Chapter 19
Managing the overlap with inter-agency mutual assistance regimes


19.1In the preceding chapters, we have discussed the process for assistance to foreign countries in criminal investigations and prosecutions that takes place between governments, also known as mutual legal assistance. In this chapter, we examine the mutual assistance processes that take place between New Zealand regulatory agencies and their foreign counterparts or via an international network of national organisations such as Interpol.865

19.2“Mutual assistance” refers to assistance provided by one state to another generally, and it can include assistance in criminal investigations and prosecutions. The focus of some of the inter-agency regimes is not on criminal investigation and prosecution, but rather it is to facilitate regulatory compliance and enforcement. Albeit, compliance and enforcement can lead to criminal investigations and prosecutions.

19.3Following the terrorist activity on 11 September 2001 and the global financial crisis, there has been an increasing trend towards direct cross-border agency cooperation on all matters, including criminal matters.866 In their 2012 Annual Report, the Serious Fraud Office (SFO) reported that:867

[i]t is becoming apparent that there is a growing need to establish an international network of law enforcement agencies specifically devoted to financial crime prevention and detection.

These inter-agency regimes can pose a challenge, because it is sometimes unclear at what point these regimes should give way to the Mutual Assistance in Criminal Matters Act 1992 (MACMA) and, particularly, to the protections in MACMA.

19.4In this chapter, we consider how to manage the overlap that exists between MACMA and inter-agency regimes. We start by looking at the nature of inter-agency regimes, including the types of assistance that can be provided and the safeguards included. We then look at where MACMA and these regimes may overlap and the problems this creates, before proposing options for reform.

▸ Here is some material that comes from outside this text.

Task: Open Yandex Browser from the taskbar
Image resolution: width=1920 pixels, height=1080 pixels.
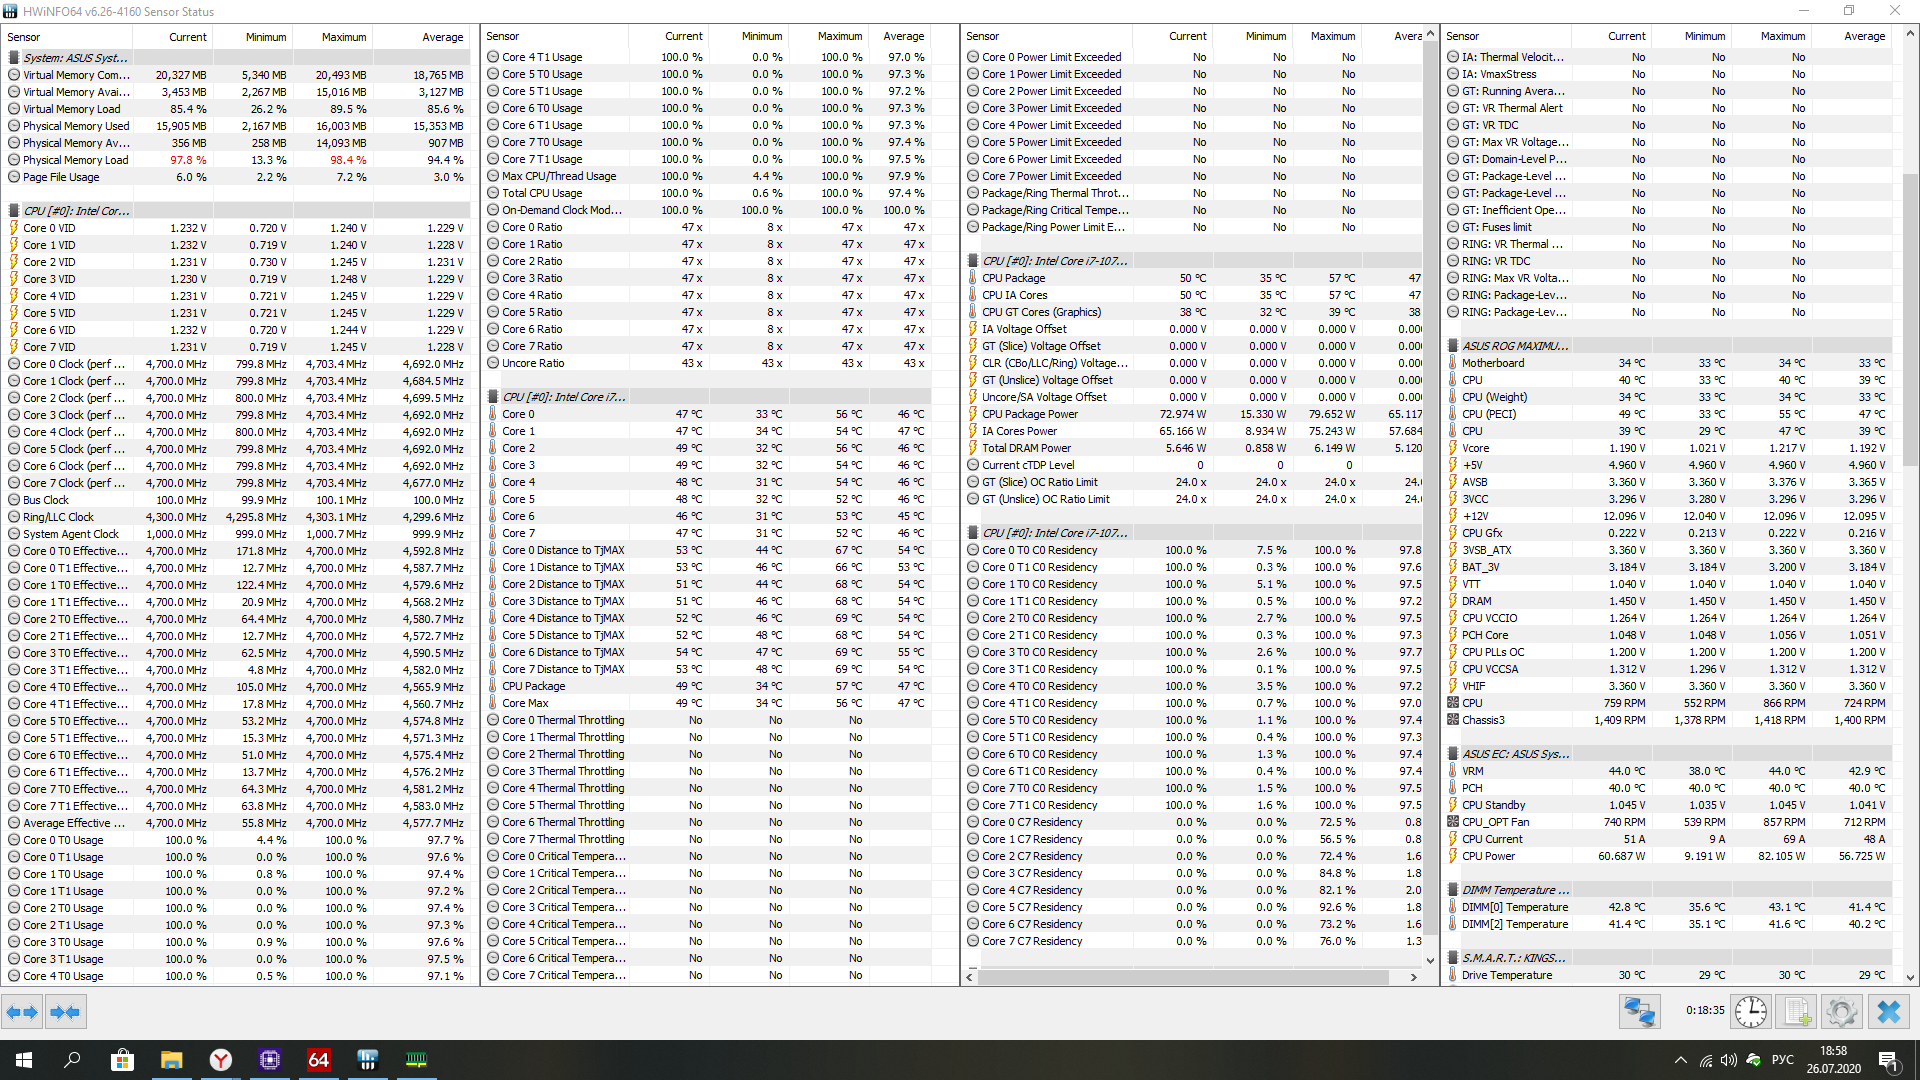Action: [x=220, y=1060]
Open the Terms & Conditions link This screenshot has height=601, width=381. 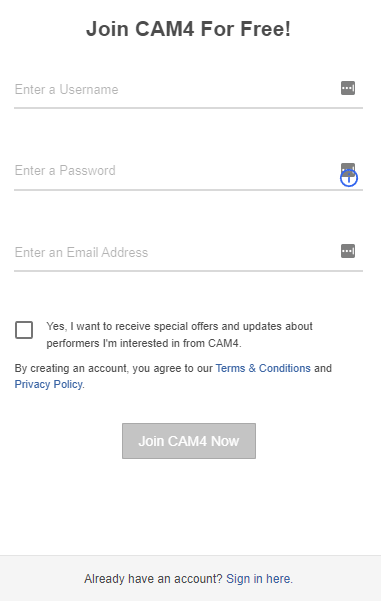point(263,368)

19.5Our current preference is to move with the international tide, recognising that mutual legal assistance can, and should, be provided through a wide variety of mechanisms.868 However, we consider that there needs to be centralised oversight across all inter-agency mutual assistance regimes.
865Note that, under pt 4, subpt 3 of the Evidence Act 2006, the courts also have an ability to obtain evidence for criminal proceedings, but this is outside the scope of this review.
866For example, see the International Organisation of Securities Commissions Multilateral Memorandum of Understanding Concerning Consultation and Cooperation and the Exchange of Information (May 2002). This Memorandum of Understanding was developed following the events of 11 September 2001.
867Serious Fraud Office Annual Report 2012 at 27.
868See the 2011 revised purpose statement contained in [1(1)] of the Scheme Relating to Mutual Assistance in Criminal Matters within the Commonwealth including amendments made by Law Ministers in April 1990, November 2002, October 2005 and July 2011 [Harare Scheme].